### [SOURCE INFORMATION]
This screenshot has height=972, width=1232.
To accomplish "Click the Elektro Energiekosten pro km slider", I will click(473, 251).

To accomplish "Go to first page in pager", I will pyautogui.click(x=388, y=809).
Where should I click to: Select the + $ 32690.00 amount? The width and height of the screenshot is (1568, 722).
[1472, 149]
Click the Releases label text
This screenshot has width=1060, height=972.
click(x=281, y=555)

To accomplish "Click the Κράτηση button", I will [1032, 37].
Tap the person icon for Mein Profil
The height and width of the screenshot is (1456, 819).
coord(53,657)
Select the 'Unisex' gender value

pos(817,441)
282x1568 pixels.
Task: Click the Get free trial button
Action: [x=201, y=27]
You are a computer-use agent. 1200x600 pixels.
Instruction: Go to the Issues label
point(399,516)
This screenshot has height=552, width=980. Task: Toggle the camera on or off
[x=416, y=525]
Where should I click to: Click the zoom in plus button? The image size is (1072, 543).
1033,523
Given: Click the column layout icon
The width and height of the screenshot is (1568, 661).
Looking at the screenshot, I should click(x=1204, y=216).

### [YOUR INSTRUCTIONS]
The response must be an exact reproduction of all the entries.

### [COMPLETED TASK]
This screenshot has height=972, width=1232.
To accomplish "Click the Elektro Energiekosten pro km slider", I will click(473, 251).

To accomplish "Go to first page in pager", I will pyautogui.click(x=388, y=809).
Where should I click to: Select the + $ 32690.00 amount? The width and height of the screenshot is (1568, 722).
[1472, 149]
Click the Releases label text
This screenshot has width=1060, height=972.
click(x=281, y=555)

To accomplish "Click the Κράτηση button", I will [1032, 37].
Tap the person icon for Mein Profil
The height and width of the screenshot is (1456, 819).
coord(53,657)
Select the 'Unisex' gender value

pos(817,441)
282x1568 pixels.
Task: Click the Get free trial button
Action: [x=201, y=27]
You are a computer-use agent. 1200x600 pixels.
Instruction: Go to the Issues label
point(399,516)
This screenshot has height=552, width=980. Task: Toggle the camera on or off
[x=416, y=525]
Where should I click to: Click the zoom in plus button? The image size is (1072, 543).
1033,523
Given: Click the column layout icon
The width and height of the screenshot is (1568, 661).
Looking at the screenshot, I should click(x=1204, y=216).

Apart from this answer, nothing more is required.